In the Matter of the REPORT OF THE COMMISSIONERS OF ASSESSMENT for Grading, Paving, etc., SACKETT STREET, in the City of Brooklyn.
    The power of the legislature to apportion the assessment of taxes, is as broad as the power of taxation itself.
    Appeal from an order confirming a report of commissioners appointed to make an assessment for certain local improvements. The improvement for which said assessment was laid, consisted of the grading and paving of Degraw and Douglass streets, from New York avenue easterly to the city line, a distance of about eight thousand feet; and of grading, paving, ornamenting, and otherwise improving Sackett street, from Washington avenue to the city line, a distance of about twelve thousand feet. The portion of the above mentioned streets improved as above stated, are situated in an unimproved portion of the city, which is unoccupied for the ordinary purposes of a city. On some lots included in the district of assessment fixed for said improvement, no assessment is laid, and the assessment laid on some of the lots of the appellants, situated in said district, is more than the sum at which said lots arc valued or assesséd for the purpose of annual taxation. The improvement referred to above was commenced under the authority of an act of the legislature, entitled “An act to widen portions of Sackett, Douglass and President streets, and otherwise to alter the commissioners’ map of the city of Brooklyn” (chapter 631 of the Laws of 1868), passed May 6, 1868, and continued under the acts amendatory thereof and supplementary thereto, to wit: chapter 710 of Laws of 1872, chapter 592 of Laws of 1873, and chapter 588 of Laws of 1874. And the said improvement was completed after the passage of the last above mentioned act.
    
      Winchester Britton and Benjamin F. Tracy, for the appellants.
    
      Wm. C. De Witt, for the respondent.
   Barnard, P. J.:

The objections taken, upon this appeal, to the title of the acts under which the improvements in question were made, have been passed upon by this court in The People ex rel. McCann v. Schroeder.

The power conferred by the act upon the park commissioners to make the district of assessment, is unobjectionable. There being no constitutional prohibition, the legislature may create a district for that special purpose, or they may tax a class of lands or persons benefited, to be designated by the public agents appointed for that purpose, without reference to town, county or district lines.” It is no new exercise of the power. In some cases, the common council, by law’, fix the district of assessment; in others, the assessors levy the assessment upon property they deem benefited. The power of apportionment of taxation is as unlimited as the power of taxation itself.

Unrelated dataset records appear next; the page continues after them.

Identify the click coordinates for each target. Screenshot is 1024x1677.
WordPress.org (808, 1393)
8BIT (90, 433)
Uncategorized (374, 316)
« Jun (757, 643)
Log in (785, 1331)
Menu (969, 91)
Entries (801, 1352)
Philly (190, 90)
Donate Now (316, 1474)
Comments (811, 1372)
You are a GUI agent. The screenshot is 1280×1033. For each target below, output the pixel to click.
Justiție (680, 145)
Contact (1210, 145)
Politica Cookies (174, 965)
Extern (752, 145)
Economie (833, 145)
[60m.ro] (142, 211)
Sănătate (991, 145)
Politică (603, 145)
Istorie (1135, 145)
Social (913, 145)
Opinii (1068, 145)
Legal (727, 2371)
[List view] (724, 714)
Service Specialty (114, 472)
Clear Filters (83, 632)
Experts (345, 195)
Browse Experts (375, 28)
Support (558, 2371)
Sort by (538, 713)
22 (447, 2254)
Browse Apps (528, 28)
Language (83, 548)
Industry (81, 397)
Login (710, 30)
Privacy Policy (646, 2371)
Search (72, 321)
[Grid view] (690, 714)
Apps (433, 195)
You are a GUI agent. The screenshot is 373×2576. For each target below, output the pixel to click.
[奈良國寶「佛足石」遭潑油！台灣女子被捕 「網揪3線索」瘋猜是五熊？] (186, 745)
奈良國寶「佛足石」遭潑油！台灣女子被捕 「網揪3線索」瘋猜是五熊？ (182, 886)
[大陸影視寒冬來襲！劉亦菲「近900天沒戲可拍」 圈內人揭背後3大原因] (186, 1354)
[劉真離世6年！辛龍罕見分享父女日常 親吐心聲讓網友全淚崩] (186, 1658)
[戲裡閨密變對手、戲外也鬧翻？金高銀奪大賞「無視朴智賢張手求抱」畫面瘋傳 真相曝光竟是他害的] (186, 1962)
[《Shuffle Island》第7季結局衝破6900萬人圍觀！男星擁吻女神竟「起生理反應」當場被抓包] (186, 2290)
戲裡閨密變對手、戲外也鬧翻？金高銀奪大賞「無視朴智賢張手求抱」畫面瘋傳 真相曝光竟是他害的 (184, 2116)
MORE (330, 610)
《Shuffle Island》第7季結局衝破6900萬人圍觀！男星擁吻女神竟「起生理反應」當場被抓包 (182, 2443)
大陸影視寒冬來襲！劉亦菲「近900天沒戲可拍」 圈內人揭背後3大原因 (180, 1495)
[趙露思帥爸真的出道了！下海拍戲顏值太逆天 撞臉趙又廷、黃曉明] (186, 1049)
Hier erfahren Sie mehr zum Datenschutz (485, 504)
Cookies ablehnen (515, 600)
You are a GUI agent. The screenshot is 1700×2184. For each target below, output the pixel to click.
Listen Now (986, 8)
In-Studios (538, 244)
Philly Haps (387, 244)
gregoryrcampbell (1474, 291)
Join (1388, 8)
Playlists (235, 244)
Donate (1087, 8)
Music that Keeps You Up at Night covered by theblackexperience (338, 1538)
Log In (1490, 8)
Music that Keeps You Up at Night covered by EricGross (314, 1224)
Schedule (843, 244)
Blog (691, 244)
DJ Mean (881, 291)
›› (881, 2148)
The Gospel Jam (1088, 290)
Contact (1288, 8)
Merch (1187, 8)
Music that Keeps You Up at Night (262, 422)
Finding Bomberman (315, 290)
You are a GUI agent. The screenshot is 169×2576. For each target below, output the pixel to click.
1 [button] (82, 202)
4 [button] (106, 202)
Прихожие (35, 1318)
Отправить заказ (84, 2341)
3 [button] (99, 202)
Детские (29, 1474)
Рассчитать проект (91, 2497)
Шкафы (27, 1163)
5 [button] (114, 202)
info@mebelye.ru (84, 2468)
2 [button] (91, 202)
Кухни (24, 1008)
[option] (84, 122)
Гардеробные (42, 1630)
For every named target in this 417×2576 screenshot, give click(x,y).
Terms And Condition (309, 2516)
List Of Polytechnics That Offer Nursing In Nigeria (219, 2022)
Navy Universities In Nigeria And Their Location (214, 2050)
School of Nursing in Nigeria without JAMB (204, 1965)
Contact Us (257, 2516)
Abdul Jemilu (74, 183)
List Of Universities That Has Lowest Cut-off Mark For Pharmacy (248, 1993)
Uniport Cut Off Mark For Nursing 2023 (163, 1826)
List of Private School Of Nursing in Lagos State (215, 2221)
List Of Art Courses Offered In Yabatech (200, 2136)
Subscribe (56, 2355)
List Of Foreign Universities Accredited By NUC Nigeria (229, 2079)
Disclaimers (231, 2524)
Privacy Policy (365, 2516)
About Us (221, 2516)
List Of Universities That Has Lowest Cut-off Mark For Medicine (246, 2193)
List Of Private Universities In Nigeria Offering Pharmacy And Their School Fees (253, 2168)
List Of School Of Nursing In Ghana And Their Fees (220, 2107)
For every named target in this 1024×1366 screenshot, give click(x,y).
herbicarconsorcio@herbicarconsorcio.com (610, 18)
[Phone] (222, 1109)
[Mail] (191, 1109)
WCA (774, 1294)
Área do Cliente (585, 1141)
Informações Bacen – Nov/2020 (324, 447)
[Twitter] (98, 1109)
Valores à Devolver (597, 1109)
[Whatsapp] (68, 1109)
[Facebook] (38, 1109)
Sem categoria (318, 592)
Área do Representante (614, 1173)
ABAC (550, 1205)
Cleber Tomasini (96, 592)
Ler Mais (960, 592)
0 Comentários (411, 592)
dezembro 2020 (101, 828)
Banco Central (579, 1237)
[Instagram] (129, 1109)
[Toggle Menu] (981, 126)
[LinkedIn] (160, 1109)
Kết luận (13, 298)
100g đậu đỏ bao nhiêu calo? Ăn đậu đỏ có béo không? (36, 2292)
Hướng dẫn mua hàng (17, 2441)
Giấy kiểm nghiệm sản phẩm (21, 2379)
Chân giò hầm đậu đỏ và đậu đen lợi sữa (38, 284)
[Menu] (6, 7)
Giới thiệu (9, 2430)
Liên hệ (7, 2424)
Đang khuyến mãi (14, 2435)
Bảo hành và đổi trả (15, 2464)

It appears by the papers that, in some instances, the benefit received by the lands assessed, by reason of the improvement, is greater than the assessed value for purposes of annual taxation. This is urged as an objection to the report. It may well happen that lands of small value may be much increased by an improve•ment as expensive and attractive as this appears to be. In the absence of evidence, we cannot intend fraud or partiality from the fact alone.

Order affirmed, with costs.

Present — Barnard, P. J., and Tappen, J.

Order affirmed, with costs. 
      
       The People v. Mayor of Brooklyn, 4 N. Y., 419.